政権交代の有無を見極めるまで円安地合い継続
〇先週のドル円、日本の総選挙と米国の大統領選挙を前に政治相場が続く
〇総選挙の与党過半数割れ思惑による円売りとトランプ氏優勢報道によるドル買いで円安進行
〇与野党間の動向が見極められるまで政局は流動的、円が売られやすい流れ続く可能性高い
〇株式市場、石破退陣、高市新総裁を軸とする連立予想した向きによる買いが入り、急速に値を戻す
〇今週の日銀会合、現状維持予想されるが、会合後の総裁会見には要注意
〇年初来高値とその後の安値61.8%戻しが153.40、153円台半ばは動きが止まりやすい水準
〇一方的な円安進行より、利食いの下げ挟みながら着実に押し目買いが出てくる展開が最もありそうな流れ
〇今週は152.40レベルをサポート、154.60レベルをレジスタンスとする週を見る
今週の週間見通し
先週のドル円は週初から日本の総選挙と米国の大統領選挙を前に政治相場が続いた一週間となりました。日本の総選挙では与党の過半数割れの思惑による円売り、米国大統領選ではトランプ前大統領がリードを広げていることから関税強化によるインフレ懸念と法人減税による米株高期待によるドル買いの動きが週を通してドル高・円売りの動きを強めたと言えます。

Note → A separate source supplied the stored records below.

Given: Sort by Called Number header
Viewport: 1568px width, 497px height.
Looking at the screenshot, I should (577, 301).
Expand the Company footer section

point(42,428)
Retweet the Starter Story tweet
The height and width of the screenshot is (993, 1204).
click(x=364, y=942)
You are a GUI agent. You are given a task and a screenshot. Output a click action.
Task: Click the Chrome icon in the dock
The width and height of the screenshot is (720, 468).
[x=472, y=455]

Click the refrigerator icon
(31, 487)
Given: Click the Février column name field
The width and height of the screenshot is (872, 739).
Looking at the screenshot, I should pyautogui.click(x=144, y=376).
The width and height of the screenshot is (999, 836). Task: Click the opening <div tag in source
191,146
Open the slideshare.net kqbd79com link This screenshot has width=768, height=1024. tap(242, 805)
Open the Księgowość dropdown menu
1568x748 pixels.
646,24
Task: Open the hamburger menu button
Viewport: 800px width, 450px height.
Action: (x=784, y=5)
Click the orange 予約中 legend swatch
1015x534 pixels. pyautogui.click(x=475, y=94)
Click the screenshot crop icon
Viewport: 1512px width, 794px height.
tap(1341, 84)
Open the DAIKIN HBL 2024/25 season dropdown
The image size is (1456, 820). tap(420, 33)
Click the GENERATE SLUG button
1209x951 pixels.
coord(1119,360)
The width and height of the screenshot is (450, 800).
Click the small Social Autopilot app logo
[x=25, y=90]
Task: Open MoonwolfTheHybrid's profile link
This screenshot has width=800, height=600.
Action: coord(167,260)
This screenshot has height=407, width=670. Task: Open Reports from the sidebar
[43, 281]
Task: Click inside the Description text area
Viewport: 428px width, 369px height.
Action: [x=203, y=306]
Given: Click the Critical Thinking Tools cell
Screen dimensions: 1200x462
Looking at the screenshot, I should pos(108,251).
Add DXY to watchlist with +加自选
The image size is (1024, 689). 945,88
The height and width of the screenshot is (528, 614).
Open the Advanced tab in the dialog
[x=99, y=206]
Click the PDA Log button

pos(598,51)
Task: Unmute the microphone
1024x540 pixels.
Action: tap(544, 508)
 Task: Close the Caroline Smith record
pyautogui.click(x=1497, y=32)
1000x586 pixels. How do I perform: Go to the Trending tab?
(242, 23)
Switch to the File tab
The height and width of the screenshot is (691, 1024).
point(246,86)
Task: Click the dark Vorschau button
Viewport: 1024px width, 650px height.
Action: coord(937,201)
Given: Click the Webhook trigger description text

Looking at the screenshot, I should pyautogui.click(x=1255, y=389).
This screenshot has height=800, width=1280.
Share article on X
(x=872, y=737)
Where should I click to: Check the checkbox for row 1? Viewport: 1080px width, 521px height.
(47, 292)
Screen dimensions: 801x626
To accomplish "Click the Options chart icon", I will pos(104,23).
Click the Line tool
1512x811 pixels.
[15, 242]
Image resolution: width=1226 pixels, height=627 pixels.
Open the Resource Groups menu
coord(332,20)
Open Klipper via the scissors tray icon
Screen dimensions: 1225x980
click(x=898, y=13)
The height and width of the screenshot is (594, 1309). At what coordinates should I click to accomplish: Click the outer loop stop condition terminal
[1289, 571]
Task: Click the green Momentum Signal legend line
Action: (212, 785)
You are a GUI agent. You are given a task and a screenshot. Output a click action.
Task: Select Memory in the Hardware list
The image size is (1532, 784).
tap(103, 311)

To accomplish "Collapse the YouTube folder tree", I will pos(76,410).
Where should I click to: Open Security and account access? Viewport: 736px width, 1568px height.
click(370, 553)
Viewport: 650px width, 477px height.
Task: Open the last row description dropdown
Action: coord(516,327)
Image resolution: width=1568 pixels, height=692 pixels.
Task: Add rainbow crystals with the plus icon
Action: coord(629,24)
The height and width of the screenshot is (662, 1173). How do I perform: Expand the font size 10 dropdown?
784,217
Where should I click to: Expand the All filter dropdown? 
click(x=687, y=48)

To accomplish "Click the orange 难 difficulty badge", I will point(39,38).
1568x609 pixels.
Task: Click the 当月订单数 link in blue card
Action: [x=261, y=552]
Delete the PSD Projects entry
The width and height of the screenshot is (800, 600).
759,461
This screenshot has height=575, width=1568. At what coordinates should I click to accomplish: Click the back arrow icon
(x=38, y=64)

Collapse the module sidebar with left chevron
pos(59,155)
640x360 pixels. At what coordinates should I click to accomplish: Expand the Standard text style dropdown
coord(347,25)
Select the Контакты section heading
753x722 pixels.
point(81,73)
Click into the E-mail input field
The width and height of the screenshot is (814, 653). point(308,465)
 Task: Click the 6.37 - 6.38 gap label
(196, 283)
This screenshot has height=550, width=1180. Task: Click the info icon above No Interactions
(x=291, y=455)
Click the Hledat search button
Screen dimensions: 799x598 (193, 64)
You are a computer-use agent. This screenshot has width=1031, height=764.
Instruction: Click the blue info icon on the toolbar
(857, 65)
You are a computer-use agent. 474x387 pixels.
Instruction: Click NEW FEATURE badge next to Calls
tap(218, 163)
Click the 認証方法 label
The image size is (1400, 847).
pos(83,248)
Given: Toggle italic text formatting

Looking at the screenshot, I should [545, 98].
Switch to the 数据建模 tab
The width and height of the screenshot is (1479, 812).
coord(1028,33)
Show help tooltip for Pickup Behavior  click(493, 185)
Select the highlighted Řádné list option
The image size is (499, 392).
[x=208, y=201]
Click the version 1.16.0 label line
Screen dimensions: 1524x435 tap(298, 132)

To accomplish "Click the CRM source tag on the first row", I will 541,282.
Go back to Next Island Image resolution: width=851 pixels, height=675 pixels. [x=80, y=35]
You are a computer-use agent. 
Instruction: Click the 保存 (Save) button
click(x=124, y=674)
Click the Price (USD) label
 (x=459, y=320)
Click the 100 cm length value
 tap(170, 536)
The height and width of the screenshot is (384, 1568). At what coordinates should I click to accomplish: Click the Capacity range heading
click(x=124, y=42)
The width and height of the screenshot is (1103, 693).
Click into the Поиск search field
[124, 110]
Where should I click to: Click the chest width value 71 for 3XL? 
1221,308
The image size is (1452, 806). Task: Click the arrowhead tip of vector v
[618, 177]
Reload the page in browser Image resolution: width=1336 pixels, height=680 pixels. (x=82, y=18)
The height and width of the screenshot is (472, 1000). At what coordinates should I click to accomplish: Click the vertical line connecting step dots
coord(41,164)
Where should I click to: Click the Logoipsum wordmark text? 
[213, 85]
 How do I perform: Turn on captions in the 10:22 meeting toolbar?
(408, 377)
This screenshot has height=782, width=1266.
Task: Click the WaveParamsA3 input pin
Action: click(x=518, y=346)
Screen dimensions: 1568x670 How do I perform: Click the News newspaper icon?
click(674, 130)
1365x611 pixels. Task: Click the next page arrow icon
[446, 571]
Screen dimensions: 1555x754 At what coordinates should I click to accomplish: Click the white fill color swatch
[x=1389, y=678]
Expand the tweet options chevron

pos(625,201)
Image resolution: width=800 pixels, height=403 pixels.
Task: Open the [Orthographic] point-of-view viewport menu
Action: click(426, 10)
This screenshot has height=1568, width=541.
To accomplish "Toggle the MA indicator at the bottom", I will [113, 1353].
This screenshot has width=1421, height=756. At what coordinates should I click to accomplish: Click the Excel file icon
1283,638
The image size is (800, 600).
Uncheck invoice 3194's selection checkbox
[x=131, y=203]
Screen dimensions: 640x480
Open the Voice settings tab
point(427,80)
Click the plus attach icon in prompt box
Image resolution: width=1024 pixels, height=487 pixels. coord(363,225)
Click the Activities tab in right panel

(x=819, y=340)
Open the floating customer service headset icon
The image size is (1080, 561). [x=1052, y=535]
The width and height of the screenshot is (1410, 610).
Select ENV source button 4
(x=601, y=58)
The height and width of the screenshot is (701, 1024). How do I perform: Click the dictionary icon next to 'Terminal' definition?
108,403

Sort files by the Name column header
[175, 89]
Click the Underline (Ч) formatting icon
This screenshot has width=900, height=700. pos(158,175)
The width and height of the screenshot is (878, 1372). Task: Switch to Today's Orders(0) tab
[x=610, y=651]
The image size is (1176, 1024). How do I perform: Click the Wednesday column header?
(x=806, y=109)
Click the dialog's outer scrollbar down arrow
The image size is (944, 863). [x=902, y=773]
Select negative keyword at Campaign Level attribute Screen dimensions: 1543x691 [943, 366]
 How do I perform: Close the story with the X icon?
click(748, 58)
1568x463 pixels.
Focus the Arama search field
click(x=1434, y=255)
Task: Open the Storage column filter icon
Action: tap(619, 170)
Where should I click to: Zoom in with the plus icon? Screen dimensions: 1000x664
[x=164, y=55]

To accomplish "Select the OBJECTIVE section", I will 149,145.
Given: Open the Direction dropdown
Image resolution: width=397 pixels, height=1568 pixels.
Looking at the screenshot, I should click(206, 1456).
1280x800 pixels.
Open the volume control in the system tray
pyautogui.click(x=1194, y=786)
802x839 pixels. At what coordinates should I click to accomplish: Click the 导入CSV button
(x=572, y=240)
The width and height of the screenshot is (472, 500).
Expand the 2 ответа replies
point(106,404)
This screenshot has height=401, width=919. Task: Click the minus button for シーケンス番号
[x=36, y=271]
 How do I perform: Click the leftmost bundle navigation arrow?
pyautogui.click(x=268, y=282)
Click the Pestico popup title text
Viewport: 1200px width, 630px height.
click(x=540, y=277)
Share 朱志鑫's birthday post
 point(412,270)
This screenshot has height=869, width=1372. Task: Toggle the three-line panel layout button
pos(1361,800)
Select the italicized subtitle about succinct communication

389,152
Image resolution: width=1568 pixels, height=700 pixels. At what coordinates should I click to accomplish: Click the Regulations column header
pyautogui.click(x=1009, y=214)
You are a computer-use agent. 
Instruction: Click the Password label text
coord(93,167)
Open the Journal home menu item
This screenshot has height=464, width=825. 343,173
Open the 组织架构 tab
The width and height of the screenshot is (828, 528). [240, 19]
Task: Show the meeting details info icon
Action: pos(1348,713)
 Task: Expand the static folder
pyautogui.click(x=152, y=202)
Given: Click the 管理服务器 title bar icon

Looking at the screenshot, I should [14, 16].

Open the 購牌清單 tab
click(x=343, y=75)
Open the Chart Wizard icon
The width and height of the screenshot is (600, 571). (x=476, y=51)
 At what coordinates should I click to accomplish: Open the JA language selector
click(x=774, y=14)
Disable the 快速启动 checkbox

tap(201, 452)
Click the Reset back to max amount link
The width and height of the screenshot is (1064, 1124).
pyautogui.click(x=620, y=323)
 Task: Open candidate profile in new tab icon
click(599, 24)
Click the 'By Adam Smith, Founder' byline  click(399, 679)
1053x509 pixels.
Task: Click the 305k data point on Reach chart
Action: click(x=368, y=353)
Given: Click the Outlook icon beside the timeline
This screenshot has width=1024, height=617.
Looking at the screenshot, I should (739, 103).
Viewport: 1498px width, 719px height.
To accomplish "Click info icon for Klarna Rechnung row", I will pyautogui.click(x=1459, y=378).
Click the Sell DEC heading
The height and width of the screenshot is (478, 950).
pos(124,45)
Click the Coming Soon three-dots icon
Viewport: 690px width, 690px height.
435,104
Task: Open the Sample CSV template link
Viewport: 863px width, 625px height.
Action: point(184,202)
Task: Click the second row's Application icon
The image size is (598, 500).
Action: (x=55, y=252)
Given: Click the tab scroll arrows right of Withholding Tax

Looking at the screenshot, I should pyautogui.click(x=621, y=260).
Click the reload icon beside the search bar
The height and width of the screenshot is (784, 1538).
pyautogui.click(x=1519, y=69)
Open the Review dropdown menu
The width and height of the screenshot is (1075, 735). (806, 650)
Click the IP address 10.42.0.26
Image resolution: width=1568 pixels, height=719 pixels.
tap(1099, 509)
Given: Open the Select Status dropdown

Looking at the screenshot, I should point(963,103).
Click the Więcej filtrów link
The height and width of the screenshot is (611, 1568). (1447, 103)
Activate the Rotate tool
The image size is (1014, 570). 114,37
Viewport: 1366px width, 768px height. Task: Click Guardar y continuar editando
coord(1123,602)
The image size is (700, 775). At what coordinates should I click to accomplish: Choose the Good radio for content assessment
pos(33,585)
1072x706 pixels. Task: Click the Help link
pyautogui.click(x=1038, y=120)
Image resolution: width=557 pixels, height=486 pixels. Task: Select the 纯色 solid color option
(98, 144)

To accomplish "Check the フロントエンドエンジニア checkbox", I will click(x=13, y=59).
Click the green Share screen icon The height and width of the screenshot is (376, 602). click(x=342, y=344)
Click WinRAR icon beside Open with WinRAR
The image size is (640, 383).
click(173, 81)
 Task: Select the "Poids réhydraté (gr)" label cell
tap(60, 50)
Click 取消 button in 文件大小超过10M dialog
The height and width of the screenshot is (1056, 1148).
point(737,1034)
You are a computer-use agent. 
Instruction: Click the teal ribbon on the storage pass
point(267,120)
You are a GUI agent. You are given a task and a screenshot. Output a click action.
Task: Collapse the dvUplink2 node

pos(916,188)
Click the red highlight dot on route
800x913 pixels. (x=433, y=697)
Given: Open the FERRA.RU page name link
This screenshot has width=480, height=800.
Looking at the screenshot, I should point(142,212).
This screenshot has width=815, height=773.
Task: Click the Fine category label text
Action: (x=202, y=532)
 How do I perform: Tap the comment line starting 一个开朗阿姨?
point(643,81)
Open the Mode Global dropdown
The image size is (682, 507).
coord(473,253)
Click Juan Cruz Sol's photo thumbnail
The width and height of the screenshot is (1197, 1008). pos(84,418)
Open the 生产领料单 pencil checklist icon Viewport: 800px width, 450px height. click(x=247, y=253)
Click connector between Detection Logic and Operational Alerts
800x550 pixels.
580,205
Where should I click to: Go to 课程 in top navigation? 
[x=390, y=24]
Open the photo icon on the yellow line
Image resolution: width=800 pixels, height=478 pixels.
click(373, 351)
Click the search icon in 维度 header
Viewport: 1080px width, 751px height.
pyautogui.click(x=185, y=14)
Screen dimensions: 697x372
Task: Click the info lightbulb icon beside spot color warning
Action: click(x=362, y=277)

大統領選については次回の週報でもう一度振り返りますので今週は簡単に書いておきますが、トランプ前大統領の公約のうち関税強化は中国を中心とした国からの輸入物価上昇がインフレ再燃につながり、米国の金融緩和が早期に終了するとの思惑、法人減税は米国企業にとって増益要因となり米国株への資金流入が全般的なドル買いにつながるというものです。これらのドル買い材料に加えて、円については総選挙を前にした円売りが重なったことで、週を通して円安が進行したこととなります。
総選挙は当初自公連立では過半数は確保するだろうとの見方でしたし、石破総裁もそう思って解散総選挙に賭けたということになりますが、投票日が近付くにつれ雲行きが怪しくなり、先週の金曜時点では与党過半数割れの可能性が高いという見方に変わりつつありました。一部のサイトでも与党の過半数割れの確率は99%といった見通しが出ていましたが、裏金問題が予想以上に自民離れを起こしていること、またその影響が連立与党の公明にも波及していました。
開票後の出口調査でも与党大敗の予想が出され、早い段階で与党の過半数割れはほぼ確実というヘッドラインが流れ、最終的な議席数は与党215議席、野党・その他が250議席と与党は過半数233議席を大きく下回る結果となりました。政権を維持するには18人を連立与党に加える必要がありますが、無所属の追加公認では足りませんし、可能性を探るとなると立憲以外で維新か国民と組む可能性はあるかもしれません。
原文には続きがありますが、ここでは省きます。